▶ WORK TO COMPLETE
Go through the following data and transcribe exactly the stretch of lines from the one holding "Open the 折旧明细表 tab" to the one holding "561x900 pixels.", both included.

[Dataset entries]

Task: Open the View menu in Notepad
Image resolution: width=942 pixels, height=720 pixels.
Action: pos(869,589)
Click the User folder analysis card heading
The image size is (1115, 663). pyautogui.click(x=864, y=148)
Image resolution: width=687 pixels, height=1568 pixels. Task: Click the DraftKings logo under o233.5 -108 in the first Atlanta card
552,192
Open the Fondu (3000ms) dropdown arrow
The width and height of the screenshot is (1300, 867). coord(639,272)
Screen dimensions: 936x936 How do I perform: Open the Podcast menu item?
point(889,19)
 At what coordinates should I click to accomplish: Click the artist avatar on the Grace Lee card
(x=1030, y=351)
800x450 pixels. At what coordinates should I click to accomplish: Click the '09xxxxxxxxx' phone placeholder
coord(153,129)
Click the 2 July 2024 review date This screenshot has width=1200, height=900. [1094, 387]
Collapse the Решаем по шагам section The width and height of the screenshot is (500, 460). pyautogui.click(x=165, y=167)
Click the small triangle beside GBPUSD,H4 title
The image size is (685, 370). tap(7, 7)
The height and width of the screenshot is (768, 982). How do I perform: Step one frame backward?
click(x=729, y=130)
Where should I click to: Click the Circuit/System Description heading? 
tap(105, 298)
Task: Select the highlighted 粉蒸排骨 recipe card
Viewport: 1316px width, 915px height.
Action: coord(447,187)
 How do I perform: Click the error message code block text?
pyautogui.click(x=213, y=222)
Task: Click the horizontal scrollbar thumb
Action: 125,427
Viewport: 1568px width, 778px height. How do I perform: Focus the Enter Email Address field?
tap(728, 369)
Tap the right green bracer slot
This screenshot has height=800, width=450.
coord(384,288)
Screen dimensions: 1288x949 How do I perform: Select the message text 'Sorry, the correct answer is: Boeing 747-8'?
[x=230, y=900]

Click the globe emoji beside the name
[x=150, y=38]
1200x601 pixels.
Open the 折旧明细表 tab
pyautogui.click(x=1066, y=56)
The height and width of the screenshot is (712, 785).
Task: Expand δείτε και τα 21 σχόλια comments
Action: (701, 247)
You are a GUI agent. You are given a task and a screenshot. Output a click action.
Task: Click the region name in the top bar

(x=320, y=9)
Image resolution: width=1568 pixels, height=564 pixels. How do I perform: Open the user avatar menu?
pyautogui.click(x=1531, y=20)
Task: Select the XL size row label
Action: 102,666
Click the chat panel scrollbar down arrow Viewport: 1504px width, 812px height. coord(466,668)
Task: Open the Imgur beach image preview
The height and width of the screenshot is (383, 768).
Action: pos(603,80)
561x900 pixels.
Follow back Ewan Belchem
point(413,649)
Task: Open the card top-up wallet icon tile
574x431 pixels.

▶ ANSWER SECTION
Open the 折旧明细表 tab
pyautogui.click(x=1066, y=56)
The height and width of the screenshot is (712, 785).
Task: Expand δείτε και τα 21 σχόλια comments
Action: (701, 247)
You are a GUI agent. You are given a task and a screenshot. Output a click action.
Task: Click the region name in the top bar

(x=320, y=9)
Image resolution: width=1568 pixels, height=564 pixels. How do I perform: Open the user avatar menu?
pyautogui.click(x=1531, y=20)
Task: Select the XL size row label
Action: 102,666
Click the chat panel scrollbar down arrow Viewport: 1504px width, 812px height. coord(466,668)
Task: Open the Imgur beach image preview
The height and width of the screenshot is (383, 768).
Action: pos(603,80)
561x900 pixels.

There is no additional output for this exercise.